What explains the lasting wonderment of French
rococo, the theatrically frivolous, flauntingly
costly mode in art and décor that flourished
in mid­eighteenth­century aristocratic circles
before being squelched utterly by the Revolution
of 1789? And why did that bedazzling visual
repertoire recur in twentieth­ century America
as a species of imitation art—kitsch, in a word,
although managed with undoubtable genius—in
the animated films of Walt Disney? This fun
show at the Met answers those questions by
conjoining the pleasures of authentically frou­
frou historical objects, mostly from the muse­
um’s collection, with their style’s application
in production drawings and video clips from
Disney movies.
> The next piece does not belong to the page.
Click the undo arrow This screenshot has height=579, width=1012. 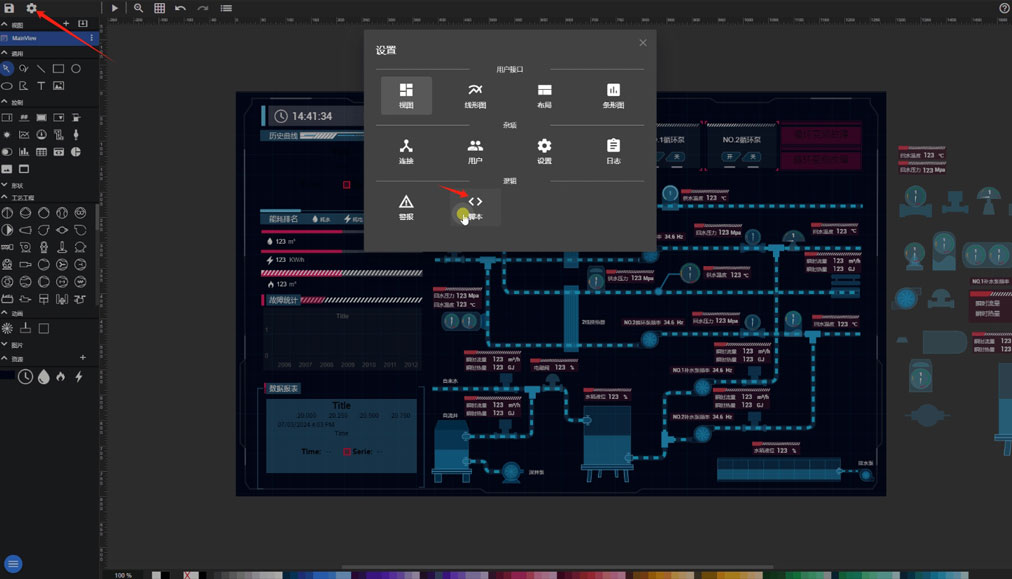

The films include an early short,
from 1934, called “The China Shop,” in which
porcelain figurines have come to life and are
prettily dancing minuets; two classics of the
nineteen­fifties, “Cinderella” and “Sleeping
Beauty”; and, forming the pièce de résistance, an
extravaganza in which atavistic pottery and can­
dlesticks and clocks athletically celebrate a ro­
mance for their owner in “Beauty and the Beast,”
from 1991. Disney steered his studio to exploit
rococo’s gratuitous swank, emulating the feck­
less hedonism of the court of LouisXV while
chastely suppressing its frequent eroticism.
The language of antic curlicues, increasingly
abstracted from film to film, blended smoothly
into the insouciance of Disney’s fairyland fan­
tasies: escapist worlds, complete in themselves.